In piena emergenza Coronavirus hanno gonfiato i prezzi dei beni di prima necessità, dalla pasta all’olio, con rincari fino al duecento per cento. Succede nel market “Conad City” di via Caporal Cattaneo a Favria, in provincia di Torino, a cui il consorzio Conad ha deciso di togliere la licenza. Lo ha reso noto la stessa azienda, specificando che procederà in tempi rapidi al cambio della gestione del punto di vendita. Nei giorni scorsi, in seguito a un blitz della Guardia di finanza, il titolare è stato denunciato per manovre speculative sulle merci: quasi tutti i prodotti, considerati “in offerta”, avevano subito un notevole quanto immotivato incremento del prezzo, anche fino al 200% rispetto al costo previsto.

Qualche esempio? Le arance da 1,30 erano arrivate a costare quasi tre euro. Inoltre, se da volantino l’olio di oliva doveva essere pagato 3,59 euro nello scontrino arrivava a costare quasi 6 euro. Stessa cosa per la salsa di pomodoro offerta a 99 centesimi e che in realtà veniva pagata più di un euro e cinquanta. E così il resto dei prodotti, tra cui i limoni da 0,99 a 1,99, il prosciutto da 14,90 a 23,90, la baguette da 2,50 a 4,90 al chilo. E pure il caffè da 3,70 a 5,29. Più costoso anche il cibo per gatti, venduto a 5,19 anziché a 2,69 euro.

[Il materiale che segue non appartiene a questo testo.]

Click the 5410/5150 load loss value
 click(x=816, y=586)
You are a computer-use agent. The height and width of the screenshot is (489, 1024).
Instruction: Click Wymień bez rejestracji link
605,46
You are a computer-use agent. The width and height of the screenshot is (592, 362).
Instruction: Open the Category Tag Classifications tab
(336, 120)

In realtà, nel negozio non c’era alcun volantino che permettesse al cliente di fare il confronto: l’unica possibilità era farlo tramite i siti internet della catena, cosa che poi hanno in effetti fatto i finanzieri. I quali durante i controlli hanno anche scoperto come il negozio continuasse a vendere merci che i Decreti emessi dal Governo per ridurre le code nei supermercati proprio per evitare il diffondersi del Covid-19 avevano considerato “non di prima necessità”. Per questo il responsabile dell’esercizio commerciale è stato denuncia alla procura di Ivrea per “manovre speculative su merci”, reato che prevede multe fino a 25mila euro e fino a tre anni di carcere e la famosa catena di supermarket gli ha tolto la licenza.